ミラノ通信 - 我が為すことは、我のみぞ知る



クライアント先にあった本をパラパラっとめくってみて、ピンと来て読むことに。

石川県羽咋市と言う街の公務員の方の話。話と言うか、奮闘記。まぁ次から次へとよく考える方。最後にネタバレと言うか、自ら語っていましたが、日蓮宗のお坊さんを兼務しているのだとか。公務員は兼業禁止だけど、宗教だけは良いとのこと。この著者である、高野氏は、大学時代のマスコミでの仕事経験から、地元羽咋市に臨時職員として雇用されて薄給の中でもアイデアを出し続ける。そしてアイデアを出すだけではなく、アクションを起こしていく。その時にかなり上手いことマスコミを含めて「外堀」を埋めていく作業をしていく。


この本の中に書かれていたが、年間で87万円しか収益がなかった限界集落の農家の方をかなり上手いこと取り込んでいって、人口構成を変えていき、人口の65歳以上が50%を超えていたところが、自らのアイデアで居着く方法を考えて定着化させた上で、過疎地域の高齢化比率を下げていく・・・。よくある「お願いするな」と言うことのケーススタディになっていた。

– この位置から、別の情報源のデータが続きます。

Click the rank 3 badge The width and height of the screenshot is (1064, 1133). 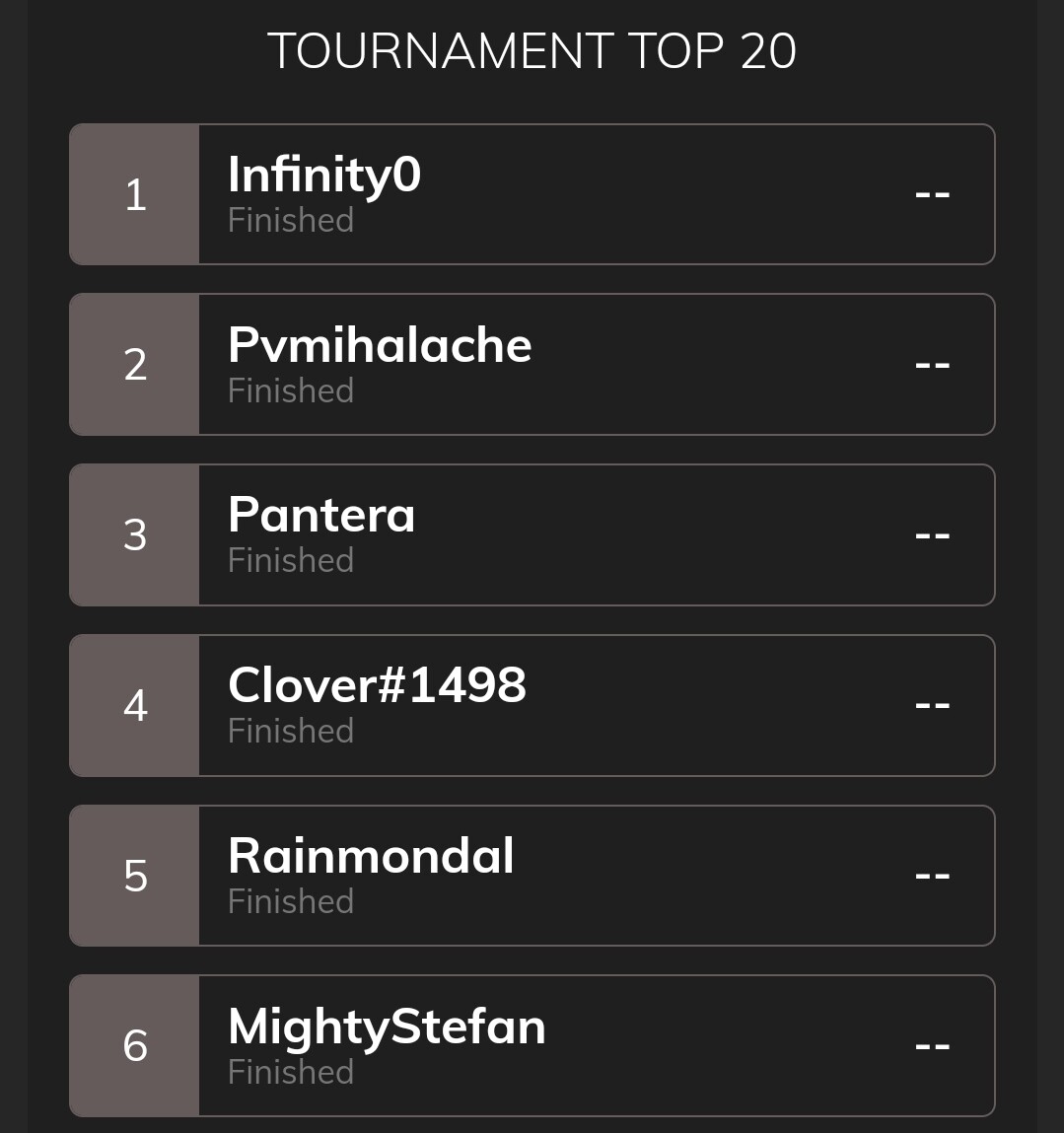134,534
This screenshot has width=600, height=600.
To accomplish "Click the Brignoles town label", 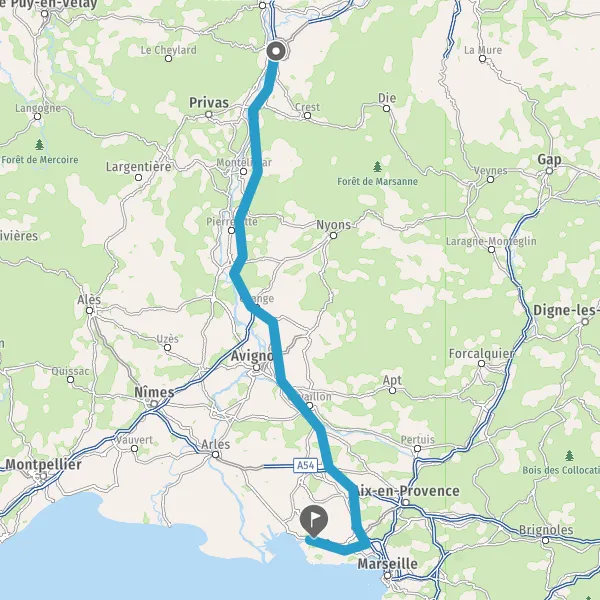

但し、これはコンテンツバリューの見立てを間違えると閑古鳥が鳴くことになる。


そこら辺りがかなり試行錯誤した結果だけが書かれていたが、苦労が垣間見られる。Deloitte時代においらは地方自治体のコンサルを数年したが、少なくともこう言う公務員の方に会ったことはない。残業代をせしめるために昼間は何処かに行ったまま。。戻ってきても同じような内容での会議・・・。挙句にこちらにコンサル料を払ってBest practiceを出すように言っている筈なのに、我々が提示したプランのインプリをしたら、県の行政は良くなるかも知れないが(自分たち宛の)苦情も増えるかも知れないから再考しません?とか平気で言う公務員ばかり・・・。この著者を農林課に「左遷」させた上司よりも酷い人いっぱい見てきたので、この方の苦労はさもありなんとすぐに分かった。


何にせよ、限界集落だった場所で農家を営んでいる方々に若者を融合化させ、人工衛星やらメディアやらを駆使してブランド米を作り上げていく。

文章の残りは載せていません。